Les données disponibles ne permettent pas de simuler avec précision l’évolution des revenus avant impôt par quintiles de revenus entre 2018 et 2019. Dans l’approche en photographies successives, nous appliquons la même méthode de vieillissement que pour la cohorte entière (voir Encadré 1). Pour l’approche en panel, les revenus avant impôt sont prolongés selon la tendance observée entre 2016 et 2017.

Encadré 3. – Comment a évolué le pouvoir d’achat des 1 % les plus aisés ?

Au sein de la cohorte 1941-1980, selon l’approche en photographies successives, les plus aisés de 2019 sont plus riches que les plus aisés de 2010. Plus précisément, le pouvoir d’achat des 1 % les plus aisés en 2019 était de 8 % au-dessus de celui des 1 % les plus aisés de 2010 (voir Graphique 8a), progression à peine plus élevée que celle observée sur l’ensemble des ménages. Cette augmentation s’explique d’abord par des revenus du patrimoine et d’activité supérieurs (+8,5 % de pouvoir d’achat) et, dans une moindre mesure, par un nombre d’enfants inférieur (+2 %), quand l’effet « impôt » réduit légèrement l’écart (-2,5 %). Le taux d’imposition des 1 % les plus aisés chaque année est quasi inchangé entre 2010 et 2019.
Si on adopte maintenant l’approche en panel, on constate une baisse de 15 % du pouvoir d’achat de ceux qui faisaient partie des 1 % les plus aisés au début de la décennie (voir Graphique 8b). Cette baisse s’explique essentiellement par l’effet « revenus d’activité », les autres effets étant tous négligeables. Le passage à la retraite des membres du top 1 % (âgés en moyenne de 52 ans en 2010 et donc de 61 ans en 2019) a pesé sur leur pouvoir d’achat. Par ailleurs, une partie des individus en activité sur toute la période n’est pas parvenue à maintenir son niveau de rémunération au cours du temps.
Quelle que soit l’approche retenue, on constate que l’évolution du pouvoir d’achat des 1 % les plus aisés a été fortement marquée par les réformes de la fiscalité du capital de la décennie (barémisation des dividendes en 2013, prélèvement forfaitaire unique en 2018), par son effet direct en termes de montant d’impôt acquitté sur ces revenus mais aussi par son effet indirect sur le montant des revenus déclarés.
▬▬▬▬▬▬▬▬▬▬
## [CONSIGNE 1]
Relevez chaque ligne des enregistrements qui contient la chaîne « perform », en tenant compte de la casse.
Le texte et les enregistrements sont deux matériaux indépendants l'un de l'autre.

## [DONNÉES SOURCES]
▬▬▬▬▬▬▬▬▬▬
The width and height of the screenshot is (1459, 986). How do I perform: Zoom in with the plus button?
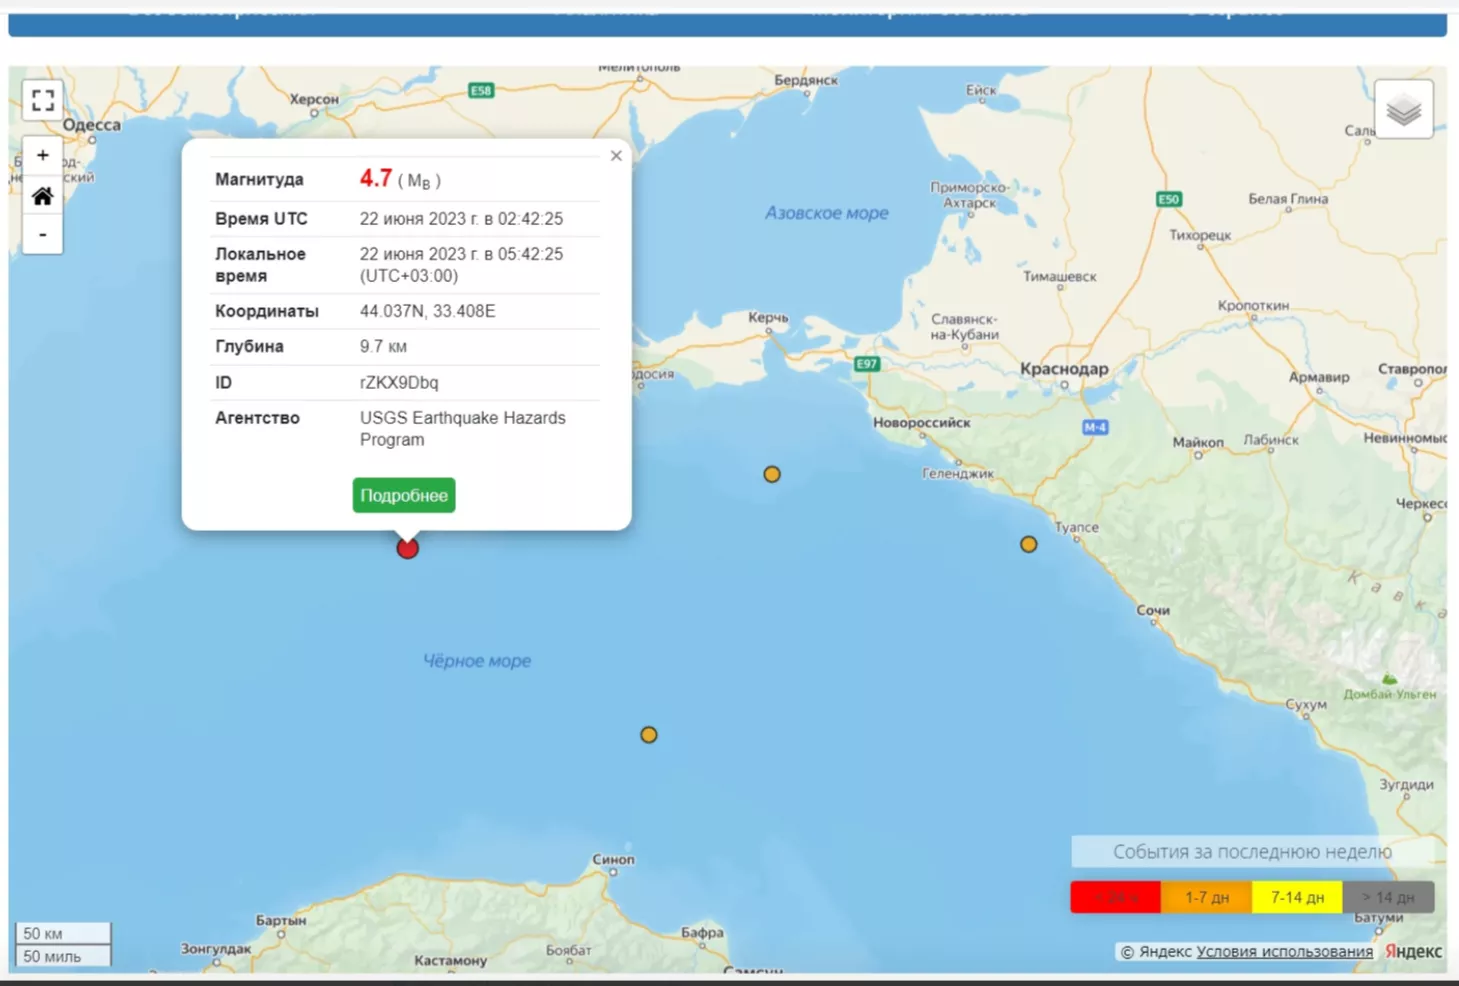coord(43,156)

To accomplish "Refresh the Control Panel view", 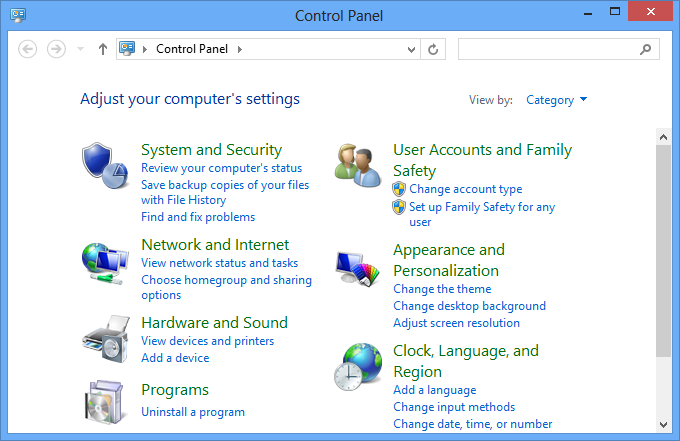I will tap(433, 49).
▬▬▬▬▬▬▬▬▬▬
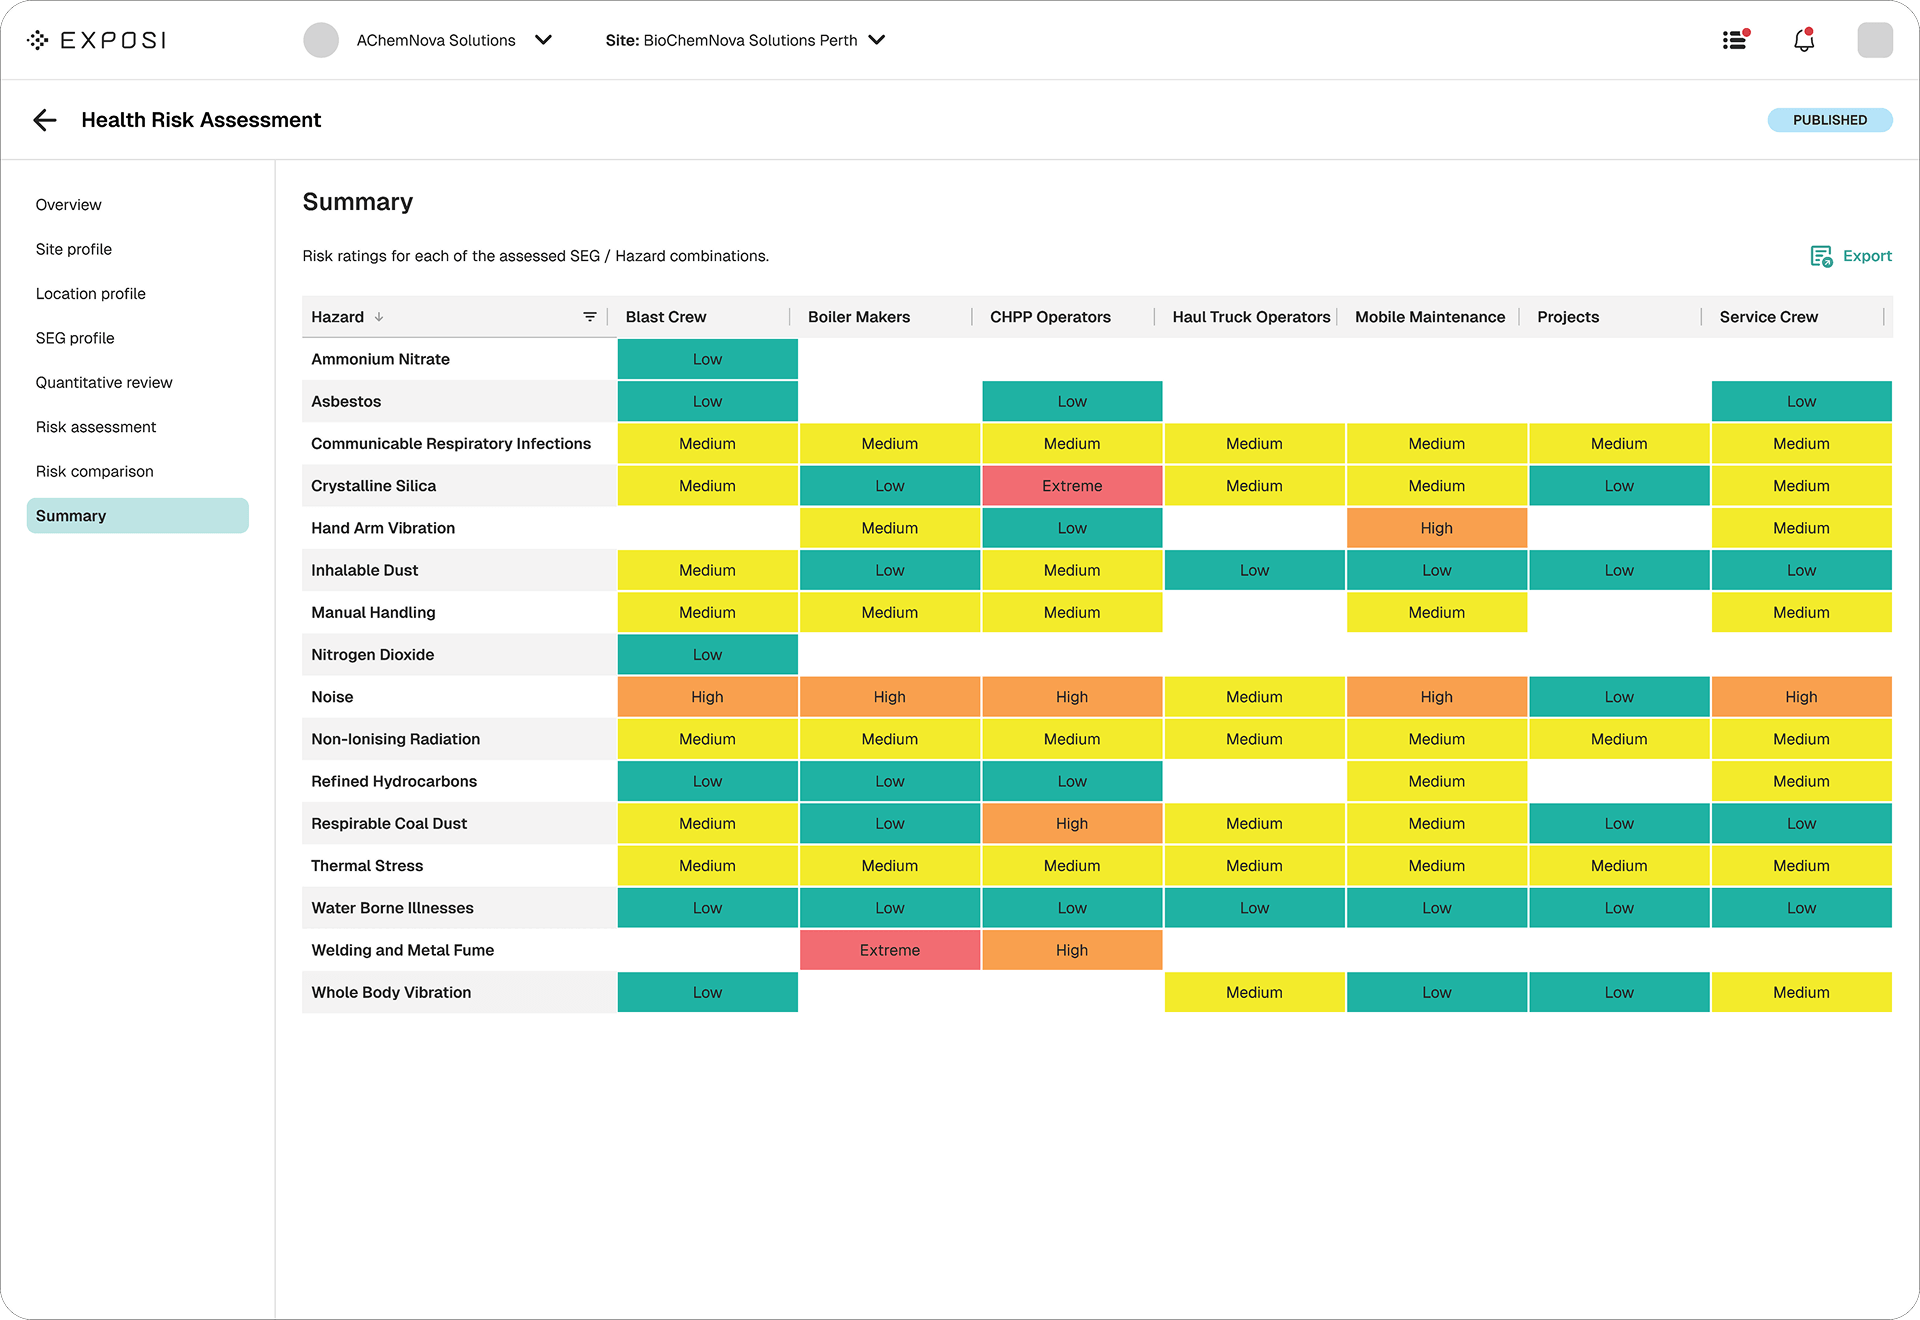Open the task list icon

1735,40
▬▬▬▬▬▬▬▬▬▬
## [CONSIGNE 2]
Pour chacune des affirmations suivantes, dites si elle est conforme au texte sur le pouvoir d'achat des 1 % les plus aisés, en répondant par oui ou non et en citant les mots décisifs du texte. (a) Selon l'approche en photographies successives, le pouvoir d'achat des 1 % les plus aisés en 2019 dépassait de 8 % celui des 1 % les plus aisés de 2010. (b) Selon l'approche en panel, le pouvoir d'achat des 1 % les plus aisés du début de la décennie a augmenté. (c) Le taux d'imposition des 1 % les plus aisés a fortement baissé entre 2010 et 2019.

## [RÉSULTAT 1]
The width and height of the screenshot is (1459, 986). How do I perform: Zoom in with the plus button?

## [RÉSULTAT 2]
(a) Oui : « le pouvoir d’achat des 1 % les plus aisés en 2019 était de 8 % au-dessus de celui des 1 % les plus aisés de 2010 ».
(b) Non : « on constate une baisse de 15 % du pouvoir d’achat de ceux qui faisaient partie des 1 % les plus aisés au début de la décennie ».
(c) Non : « Le taux d’imposition des 1 % les plus aisés chaque année est quasi inchangé entre 2010 et 2019 ».